• About this exercise
Return exactly the span of lines in the following data that opens with the line containing "Viewport: 1706px width, 1277px height." and closes with the line containing "Task: Click Get more storage link". Include nothing else.

* * *

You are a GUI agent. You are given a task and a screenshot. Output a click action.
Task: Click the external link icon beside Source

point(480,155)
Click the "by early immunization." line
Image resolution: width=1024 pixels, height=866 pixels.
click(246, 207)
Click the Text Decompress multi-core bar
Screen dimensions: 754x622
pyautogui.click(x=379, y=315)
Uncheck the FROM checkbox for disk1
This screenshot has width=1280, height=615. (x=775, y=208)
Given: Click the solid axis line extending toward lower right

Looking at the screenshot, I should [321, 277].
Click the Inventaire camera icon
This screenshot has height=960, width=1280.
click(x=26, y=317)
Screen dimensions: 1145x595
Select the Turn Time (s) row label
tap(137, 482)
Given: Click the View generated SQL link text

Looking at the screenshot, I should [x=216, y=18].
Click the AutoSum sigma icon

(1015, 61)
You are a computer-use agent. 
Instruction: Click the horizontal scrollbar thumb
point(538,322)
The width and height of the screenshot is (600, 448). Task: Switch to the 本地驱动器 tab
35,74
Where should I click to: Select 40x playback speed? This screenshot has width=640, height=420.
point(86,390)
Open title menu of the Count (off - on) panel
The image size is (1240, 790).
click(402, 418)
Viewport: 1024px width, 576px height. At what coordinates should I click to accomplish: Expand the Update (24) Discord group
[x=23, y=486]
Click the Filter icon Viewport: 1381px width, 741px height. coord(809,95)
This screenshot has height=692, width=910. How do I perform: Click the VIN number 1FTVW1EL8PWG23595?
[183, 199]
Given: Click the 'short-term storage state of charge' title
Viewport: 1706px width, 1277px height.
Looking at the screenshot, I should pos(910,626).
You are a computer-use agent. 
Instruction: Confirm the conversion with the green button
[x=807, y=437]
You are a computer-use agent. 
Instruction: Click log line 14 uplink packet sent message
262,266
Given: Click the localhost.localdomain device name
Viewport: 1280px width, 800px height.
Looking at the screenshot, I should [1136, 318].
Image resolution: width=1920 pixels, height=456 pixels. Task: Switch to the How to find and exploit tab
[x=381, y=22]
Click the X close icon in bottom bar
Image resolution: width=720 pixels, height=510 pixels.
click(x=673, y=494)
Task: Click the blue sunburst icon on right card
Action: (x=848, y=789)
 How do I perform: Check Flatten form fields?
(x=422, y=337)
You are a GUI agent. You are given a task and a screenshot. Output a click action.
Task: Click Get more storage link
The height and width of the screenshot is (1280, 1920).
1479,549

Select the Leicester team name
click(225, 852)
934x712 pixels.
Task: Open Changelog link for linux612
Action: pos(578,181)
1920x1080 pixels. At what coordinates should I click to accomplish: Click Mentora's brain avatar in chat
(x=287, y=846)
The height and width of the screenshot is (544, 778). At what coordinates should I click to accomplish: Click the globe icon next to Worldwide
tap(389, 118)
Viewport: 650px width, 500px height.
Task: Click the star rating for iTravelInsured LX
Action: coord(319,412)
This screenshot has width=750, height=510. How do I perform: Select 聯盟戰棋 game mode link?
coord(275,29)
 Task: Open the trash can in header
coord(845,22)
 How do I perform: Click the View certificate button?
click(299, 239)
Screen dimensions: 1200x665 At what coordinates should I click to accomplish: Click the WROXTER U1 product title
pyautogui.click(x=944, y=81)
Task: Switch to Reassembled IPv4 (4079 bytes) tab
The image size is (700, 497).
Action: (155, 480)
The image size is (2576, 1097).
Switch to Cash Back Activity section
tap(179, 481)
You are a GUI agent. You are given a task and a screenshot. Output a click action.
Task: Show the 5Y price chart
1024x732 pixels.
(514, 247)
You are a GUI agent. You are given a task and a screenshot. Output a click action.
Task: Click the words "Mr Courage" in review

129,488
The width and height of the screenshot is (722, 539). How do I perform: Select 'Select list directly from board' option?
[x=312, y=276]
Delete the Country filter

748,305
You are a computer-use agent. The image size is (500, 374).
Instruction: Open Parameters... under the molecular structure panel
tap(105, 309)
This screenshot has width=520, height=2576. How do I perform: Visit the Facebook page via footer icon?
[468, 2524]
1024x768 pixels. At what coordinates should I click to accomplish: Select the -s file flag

* * *

• Response box
Viewport: 1706px width, 1277px height.
Looking at the screenshot, I should pos(910,626).
You are a computer-use agent. 
Instruction: Confirm the conversion with the green button
[x=807, y=437]
You are a computer-use agent. 
Instruction: Click log line 14 uplink packet sent message
262,266
Given: Click the localhost.localdomain device name
Viewport: 1280px width, 800px height.
Looking at the screenshot, I should [1136, 318].
Image resolution: width=1920 pixels, height=456 pixels. Task: Switch to the How to find and exploit tab
[x=381, y=22]
Click the X close icon in bottom bar
Image resolution: width=720 pixels, height=510 pixels.
click(x=673, y=494)
Task: Click the blue sunburst icon on right card
Action: (x=848, y=789)
 How do I perform: Check Flatten form fields?
(x=422, y=337)
You are a GUI agent. You are given a task and a screenshot. Output a click action.
Task: Click Get more storage link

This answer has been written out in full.